(TEXTE ÉTUDIÉ)
────

24,5 % : c'est le pourcentage de femmes associées dans les cabinets d'avocats d'affaires en France. Quel impact pour le business ?
Plus de la moitié des avocats sont des femmes. Elles ne représentent cependant que 24,5?% des associés des cabinets. Un écart net qui ne tend à réduire que trop lentement. Analyse et résultats de notre étude menée en partenariat avec le Cercle Montesquieu – qui réunit les principaux directeurs juridiques en France – à l’initiative de Béatrice Bihr et Isabelle Roux-Chenu de la commission DJ au féminin.

Situation constante
Cette année encore, l’analyse des chiffres de la mixité dans les cabinets d’avocats révèle une stagnation du nombre de femmes associées. Une situation qui n’évolue pas depuis plus de dix ans : elles représentent moins du quart des associés avec 24,5 % en 2015. Dans le même temps, le nombre de collaboratrices, lui, ne cesse de croître pour atteindre plus de 60?% des effectifs. Les cabinets anglo-saxons, qui nous serviront de points de comparaison et que l’on présente souvent comme plus vertueux, sont tout aussi conservateurs.

────

(DONNÉES SOURCES)

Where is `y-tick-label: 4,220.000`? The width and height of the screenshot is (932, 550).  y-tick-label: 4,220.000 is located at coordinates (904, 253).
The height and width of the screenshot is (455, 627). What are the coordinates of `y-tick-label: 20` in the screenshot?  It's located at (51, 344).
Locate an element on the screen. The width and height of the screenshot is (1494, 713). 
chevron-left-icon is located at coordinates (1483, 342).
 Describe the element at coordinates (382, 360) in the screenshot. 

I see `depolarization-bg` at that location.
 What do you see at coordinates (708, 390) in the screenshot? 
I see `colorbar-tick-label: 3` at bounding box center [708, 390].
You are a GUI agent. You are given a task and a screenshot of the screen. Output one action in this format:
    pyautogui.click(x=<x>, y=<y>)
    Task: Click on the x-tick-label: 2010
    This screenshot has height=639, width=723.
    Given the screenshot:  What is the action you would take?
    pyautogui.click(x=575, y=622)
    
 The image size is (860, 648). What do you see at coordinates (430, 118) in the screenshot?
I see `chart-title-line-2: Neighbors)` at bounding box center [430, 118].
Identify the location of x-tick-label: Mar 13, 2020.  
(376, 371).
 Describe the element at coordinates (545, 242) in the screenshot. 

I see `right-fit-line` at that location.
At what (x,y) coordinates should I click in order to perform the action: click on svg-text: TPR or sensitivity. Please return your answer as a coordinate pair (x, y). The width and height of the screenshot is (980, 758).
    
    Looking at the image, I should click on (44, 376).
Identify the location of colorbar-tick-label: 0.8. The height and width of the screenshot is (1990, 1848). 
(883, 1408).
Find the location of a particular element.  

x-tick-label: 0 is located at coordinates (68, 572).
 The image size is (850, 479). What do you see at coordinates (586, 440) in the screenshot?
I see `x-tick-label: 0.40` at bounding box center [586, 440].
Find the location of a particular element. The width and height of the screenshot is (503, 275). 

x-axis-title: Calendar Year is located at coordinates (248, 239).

────

(MODE OPÉRATOIRE) Prolongez le texte sur la part des femmes associées dans les cabinets d'avocats d'affaires, à partir de la phrase qui se termine par « tout aussi conservateurs ».

(RÉPONSE ATTENDUE)
En France, les différentes branches du droit ne sont toutefois pas soumises au même régime. Si le droit social ou la propriété intellectuelle demeurent des spécialités féminines, les matières corporate restent à dominante masculine. Des arguments historiques sont avancés. Les opérations financières et la négociation ont longtemps été réservées aux hommes. Si cette discrimination s’est logiquement répercutée dans la compo­sition des effectifs des universités puis dans ceux des cabinets d’affaires, cet argument n’est cependant plus d’actualité, le monde des affaires et les masters spécialisés s’étant féminisés. Pourtant, peu de femmes qui exercent en corporate, fusions-acquisitions, private equity, marchés de capitaux ou plus généralement dans les matières transactionnelles, accèdent aujourd’hui à l’association.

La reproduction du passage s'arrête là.